How Clipie picks the right model for each shot
Behind every Auto model choice is a small router that looks at job_type, resolution, duration, and live provider health. Here's the logic.
When you submit a job with model: "auto", the router chooses the cheapest model whose max_resolution covers your input and whose job_type matches. For text→video it additionally filters on max_duration_s.
Priority
Capabilities in the catalog carry a priorityvalue (lower is preferred). Ties are broken by the most recent health probe — a provider that 401'd in the last five minutes falls below an otherwise equal-priority rival.
Region
We track a region tag per capability (us / eu / apac / global).
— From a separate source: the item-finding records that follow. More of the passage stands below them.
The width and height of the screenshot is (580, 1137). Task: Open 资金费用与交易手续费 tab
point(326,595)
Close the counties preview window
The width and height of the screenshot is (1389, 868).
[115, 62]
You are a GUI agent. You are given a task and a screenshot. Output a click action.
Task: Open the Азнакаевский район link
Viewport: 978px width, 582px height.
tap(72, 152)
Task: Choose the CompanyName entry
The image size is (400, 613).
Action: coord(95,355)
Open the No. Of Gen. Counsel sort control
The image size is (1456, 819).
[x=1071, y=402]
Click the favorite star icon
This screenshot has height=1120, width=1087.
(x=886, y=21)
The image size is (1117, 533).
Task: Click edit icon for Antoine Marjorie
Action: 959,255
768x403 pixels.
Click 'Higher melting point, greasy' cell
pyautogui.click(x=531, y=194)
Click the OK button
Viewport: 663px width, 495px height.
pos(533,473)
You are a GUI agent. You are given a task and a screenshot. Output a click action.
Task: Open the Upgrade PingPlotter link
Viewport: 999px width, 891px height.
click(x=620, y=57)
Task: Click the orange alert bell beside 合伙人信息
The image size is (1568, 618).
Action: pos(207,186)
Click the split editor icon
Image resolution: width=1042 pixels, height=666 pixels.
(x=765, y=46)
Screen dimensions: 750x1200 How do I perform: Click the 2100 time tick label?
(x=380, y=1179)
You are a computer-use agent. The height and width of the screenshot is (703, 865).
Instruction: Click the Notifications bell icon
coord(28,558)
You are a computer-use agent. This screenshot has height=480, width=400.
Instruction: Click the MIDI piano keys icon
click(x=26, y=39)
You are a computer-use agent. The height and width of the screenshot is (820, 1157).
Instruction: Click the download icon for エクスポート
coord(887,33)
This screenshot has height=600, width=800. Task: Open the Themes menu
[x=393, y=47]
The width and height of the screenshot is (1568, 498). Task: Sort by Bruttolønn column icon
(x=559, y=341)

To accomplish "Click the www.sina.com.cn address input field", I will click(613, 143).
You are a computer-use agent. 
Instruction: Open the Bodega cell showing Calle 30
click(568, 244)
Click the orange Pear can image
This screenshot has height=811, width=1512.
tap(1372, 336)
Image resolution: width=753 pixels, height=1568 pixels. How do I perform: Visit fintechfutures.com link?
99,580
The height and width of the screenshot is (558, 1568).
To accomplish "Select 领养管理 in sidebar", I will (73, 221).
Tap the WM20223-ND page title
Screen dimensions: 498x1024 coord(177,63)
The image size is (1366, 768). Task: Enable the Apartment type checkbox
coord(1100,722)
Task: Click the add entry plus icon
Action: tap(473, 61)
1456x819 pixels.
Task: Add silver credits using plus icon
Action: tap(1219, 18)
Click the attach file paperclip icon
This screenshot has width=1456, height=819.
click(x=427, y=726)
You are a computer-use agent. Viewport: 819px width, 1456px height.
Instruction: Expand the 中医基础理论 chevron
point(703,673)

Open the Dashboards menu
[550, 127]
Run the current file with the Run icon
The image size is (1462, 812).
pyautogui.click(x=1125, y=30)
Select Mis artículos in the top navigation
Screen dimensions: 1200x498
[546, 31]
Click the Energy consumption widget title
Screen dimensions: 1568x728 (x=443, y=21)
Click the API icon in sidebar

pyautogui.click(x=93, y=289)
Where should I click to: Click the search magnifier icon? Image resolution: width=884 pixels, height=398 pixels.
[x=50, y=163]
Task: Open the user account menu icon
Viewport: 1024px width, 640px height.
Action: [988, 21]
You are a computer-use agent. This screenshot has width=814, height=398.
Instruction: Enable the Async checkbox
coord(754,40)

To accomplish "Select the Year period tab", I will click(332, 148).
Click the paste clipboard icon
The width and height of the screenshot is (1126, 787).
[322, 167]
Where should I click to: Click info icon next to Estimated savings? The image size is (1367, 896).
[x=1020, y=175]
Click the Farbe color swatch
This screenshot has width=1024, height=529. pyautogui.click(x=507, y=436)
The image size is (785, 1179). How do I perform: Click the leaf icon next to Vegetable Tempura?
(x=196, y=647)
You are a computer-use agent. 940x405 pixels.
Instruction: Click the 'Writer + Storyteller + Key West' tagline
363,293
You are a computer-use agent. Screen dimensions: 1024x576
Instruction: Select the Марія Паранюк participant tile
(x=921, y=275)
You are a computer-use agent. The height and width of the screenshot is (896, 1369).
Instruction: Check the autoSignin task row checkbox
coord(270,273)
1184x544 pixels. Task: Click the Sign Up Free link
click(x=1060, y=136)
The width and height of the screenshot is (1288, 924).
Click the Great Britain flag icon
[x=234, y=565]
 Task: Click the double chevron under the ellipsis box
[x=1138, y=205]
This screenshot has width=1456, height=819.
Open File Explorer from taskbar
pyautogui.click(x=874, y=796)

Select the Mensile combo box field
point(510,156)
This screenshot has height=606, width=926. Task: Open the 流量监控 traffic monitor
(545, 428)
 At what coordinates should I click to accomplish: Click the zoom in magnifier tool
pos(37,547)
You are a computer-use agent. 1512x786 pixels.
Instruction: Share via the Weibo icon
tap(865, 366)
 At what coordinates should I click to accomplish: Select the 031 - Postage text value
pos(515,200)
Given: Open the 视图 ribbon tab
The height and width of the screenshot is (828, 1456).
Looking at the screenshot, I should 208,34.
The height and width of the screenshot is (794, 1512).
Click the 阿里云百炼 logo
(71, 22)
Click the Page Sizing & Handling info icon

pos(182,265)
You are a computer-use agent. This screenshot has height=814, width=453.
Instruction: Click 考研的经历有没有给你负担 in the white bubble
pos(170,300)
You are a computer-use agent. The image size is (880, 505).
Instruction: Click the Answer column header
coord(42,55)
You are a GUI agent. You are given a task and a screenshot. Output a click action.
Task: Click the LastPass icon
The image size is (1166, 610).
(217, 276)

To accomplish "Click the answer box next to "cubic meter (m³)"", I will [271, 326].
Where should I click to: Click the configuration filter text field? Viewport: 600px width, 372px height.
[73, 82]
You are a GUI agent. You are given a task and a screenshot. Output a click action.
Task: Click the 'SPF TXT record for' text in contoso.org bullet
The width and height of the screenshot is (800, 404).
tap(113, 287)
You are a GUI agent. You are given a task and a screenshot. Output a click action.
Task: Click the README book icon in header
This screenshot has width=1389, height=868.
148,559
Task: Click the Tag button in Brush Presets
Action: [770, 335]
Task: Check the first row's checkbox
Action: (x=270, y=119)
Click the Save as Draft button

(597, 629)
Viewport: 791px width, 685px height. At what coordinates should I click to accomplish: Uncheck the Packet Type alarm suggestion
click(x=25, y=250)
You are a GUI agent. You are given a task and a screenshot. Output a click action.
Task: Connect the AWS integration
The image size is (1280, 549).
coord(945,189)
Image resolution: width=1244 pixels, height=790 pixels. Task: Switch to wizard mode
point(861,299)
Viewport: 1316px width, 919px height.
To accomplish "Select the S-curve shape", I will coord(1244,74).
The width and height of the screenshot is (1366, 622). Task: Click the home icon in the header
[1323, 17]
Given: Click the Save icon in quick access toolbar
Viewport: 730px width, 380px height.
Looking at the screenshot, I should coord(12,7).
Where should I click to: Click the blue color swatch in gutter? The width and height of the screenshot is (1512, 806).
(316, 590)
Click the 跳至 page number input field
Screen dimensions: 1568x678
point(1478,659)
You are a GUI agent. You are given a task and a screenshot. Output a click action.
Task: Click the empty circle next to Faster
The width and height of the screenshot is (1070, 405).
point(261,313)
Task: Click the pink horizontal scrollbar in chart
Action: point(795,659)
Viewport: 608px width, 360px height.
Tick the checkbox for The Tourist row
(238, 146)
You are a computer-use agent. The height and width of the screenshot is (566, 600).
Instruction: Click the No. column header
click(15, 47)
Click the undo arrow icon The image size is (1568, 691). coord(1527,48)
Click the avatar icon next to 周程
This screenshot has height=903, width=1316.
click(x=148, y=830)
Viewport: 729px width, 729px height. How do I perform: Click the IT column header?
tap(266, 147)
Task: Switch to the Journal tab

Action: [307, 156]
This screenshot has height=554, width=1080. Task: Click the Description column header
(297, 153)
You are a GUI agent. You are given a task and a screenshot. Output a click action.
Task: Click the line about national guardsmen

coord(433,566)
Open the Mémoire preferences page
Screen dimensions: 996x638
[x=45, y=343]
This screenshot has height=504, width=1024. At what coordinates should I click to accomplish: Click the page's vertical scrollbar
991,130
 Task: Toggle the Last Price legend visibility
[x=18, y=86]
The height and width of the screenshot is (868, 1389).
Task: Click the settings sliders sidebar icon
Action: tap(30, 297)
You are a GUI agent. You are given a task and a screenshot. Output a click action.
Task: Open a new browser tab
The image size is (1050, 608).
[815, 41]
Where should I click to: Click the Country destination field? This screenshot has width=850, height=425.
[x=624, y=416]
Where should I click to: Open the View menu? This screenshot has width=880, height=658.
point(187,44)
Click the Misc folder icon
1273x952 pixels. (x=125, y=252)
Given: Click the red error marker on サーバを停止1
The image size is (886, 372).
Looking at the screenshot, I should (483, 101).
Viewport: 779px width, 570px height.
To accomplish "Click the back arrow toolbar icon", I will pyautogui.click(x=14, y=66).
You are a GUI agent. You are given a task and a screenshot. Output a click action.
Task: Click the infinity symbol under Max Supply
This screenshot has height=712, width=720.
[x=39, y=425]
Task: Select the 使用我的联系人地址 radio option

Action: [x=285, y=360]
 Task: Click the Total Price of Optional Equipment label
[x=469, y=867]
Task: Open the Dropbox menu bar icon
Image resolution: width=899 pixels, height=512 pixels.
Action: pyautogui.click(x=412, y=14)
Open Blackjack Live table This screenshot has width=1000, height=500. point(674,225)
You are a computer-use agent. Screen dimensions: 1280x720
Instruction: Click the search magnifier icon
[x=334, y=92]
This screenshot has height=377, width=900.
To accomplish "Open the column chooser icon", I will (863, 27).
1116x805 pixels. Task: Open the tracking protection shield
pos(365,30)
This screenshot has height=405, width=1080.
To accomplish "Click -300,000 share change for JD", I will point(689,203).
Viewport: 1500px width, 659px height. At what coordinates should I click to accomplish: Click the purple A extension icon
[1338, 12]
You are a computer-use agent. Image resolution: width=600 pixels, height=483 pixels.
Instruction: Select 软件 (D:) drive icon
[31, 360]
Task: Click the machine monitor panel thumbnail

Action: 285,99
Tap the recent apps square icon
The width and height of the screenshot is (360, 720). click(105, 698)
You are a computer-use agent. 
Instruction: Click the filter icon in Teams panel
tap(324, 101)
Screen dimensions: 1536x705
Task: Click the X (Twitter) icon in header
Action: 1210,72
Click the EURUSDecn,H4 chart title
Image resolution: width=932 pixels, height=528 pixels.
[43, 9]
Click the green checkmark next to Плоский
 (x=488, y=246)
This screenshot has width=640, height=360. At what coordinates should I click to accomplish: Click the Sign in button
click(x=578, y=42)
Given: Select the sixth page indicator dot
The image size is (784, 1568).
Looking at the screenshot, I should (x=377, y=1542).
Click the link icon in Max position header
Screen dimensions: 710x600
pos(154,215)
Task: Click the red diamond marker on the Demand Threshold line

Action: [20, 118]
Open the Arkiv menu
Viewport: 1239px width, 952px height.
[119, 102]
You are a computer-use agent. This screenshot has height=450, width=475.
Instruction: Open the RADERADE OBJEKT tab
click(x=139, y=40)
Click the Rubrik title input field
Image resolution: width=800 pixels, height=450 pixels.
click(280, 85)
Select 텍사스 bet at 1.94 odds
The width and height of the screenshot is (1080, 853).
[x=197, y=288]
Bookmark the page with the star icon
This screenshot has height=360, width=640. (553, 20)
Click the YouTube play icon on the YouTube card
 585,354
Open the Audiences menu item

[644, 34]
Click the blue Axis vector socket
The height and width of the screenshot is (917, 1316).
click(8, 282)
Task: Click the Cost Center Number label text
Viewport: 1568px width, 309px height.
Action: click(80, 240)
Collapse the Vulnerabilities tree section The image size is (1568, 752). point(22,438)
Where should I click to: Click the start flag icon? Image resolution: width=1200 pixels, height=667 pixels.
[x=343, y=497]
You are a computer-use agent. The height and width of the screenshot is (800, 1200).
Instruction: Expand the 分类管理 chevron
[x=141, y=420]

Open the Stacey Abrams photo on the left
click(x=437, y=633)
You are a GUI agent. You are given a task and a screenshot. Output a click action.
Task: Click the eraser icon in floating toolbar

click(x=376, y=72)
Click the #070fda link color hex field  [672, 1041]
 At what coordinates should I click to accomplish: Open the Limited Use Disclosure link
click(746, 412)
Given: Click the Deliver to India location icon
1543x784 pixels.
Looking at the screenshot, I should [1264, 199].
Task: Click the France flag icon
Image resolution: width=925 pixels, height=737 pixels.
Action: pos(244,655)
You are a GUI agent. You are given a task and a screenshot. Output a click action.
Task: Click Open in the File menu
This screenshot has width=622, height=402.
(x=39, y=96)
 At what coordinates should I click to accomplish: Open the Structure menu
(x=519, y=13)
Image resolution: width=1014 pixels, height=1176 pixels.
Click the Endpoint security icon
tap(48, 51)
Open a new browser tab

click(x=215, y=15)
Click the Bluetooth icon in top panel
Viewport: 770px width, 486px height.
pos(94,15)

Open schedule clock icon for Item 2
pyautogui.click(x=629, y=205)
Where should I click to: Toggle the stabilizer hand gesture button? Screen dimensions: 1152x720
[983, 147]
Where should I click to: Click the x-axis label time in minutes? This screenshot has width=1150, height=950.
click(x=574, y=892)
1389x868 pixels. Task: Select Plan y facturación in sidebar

When the request carries a geo hint from the LB header, we prefer in-region providers to keep latency low; otherwise we fall through to global.
Health probes
At resolve-time we normally call provider.health() — except in cross-region hot paths (US worker → CN provider endpoint) where the probe itself is the slow thing. There we use skip_health=True and rely on the Temporal retry policy to catch transient provider outages at the submit step.
Why not pick the "best" model?
Because "best" depends on what you're shooting. Seedance is a clearer win for cinematic 5-10s clips; Kling's human motion is unmatched; Sora is the only option if you need 20 seconds with native audio. Auto just keeps you out of the cheapest / most-available bucket unless you've explicitly asked for a specific model.